JP: Batman can do dark. He is, strangely enough, a broad enough character that you can put him in a lot of scenarios. He can do light, he can do dark, he can be in between. I don't think you can do that with all of them.
CA: What gets me about it is that The Dark Knight made a billion dollars. Everyone saw that movie. Everyone loved that movie, except Colleen Coover.
CC: That's right, although I thought Heath Ledger was good.
CA: So obviously there's huge public interest in Batman, and then right after that movie's in theaters, Brave and the Bold starts. It launches that fall, right at the height of The Dark Knight being so huge. So you have these two ideas about Batman that are prominent in the public eye, and they're completely different from each other. Brave and the Bold is a direct sequel to the original Batman show in a lot of ways. King Tut's in it. The Batmobile's red and black.

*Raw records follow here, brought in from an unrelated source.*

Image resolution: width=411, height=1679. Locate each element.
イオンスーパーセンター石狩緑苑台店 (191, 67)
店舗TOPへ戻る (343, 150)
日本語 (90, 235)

JP: Just like it really is.
CA: So in a lot of ways, Brave and the Bold kickstarts that re-examination of that kind of Batman. If you're ten or twelve when that comes out six years ago...
JP: Or if you're in your 40s like me, and I'm sitting there going "This is the best cartoon." I wasn't expecting anything to unseat Batman: The Animated Series for me, but you know what? I like this better.
CA: It's a departure from that, too, because B:TAS was definitely in the dark and moody aesthetic. It launches out of Batman '89, in the same way that Brave and the Bold launched out of The Dark Knight.
JP: It's operatic. Brave and the Bold would do those shorts as the cold open, so you'd get a whole little cartoon with Batman running around in the future with Kamandi. It's just too good.
CA: So I feel like that's a crucial moment in Batman history, where you have this thing in mass media that people have always gotten from comics with Batman, which is that you can have those multiple ideas. '50s Batman and '80s Batman are the same character.
JP: I've also noticed that it just seems like modern waves of comics readers just aren't hung up on having to look tough and cool. They can enjoy something for pure joy, and I see that at conventions all the time. They embrace something, they just like it. It's not like they have to justify it to their friends, because their friends also like it. It seems less judgy. It seems like a nice place to be, and I'm very happy for it, as I assume you are. Hopefully, it'll keep influencing the comics.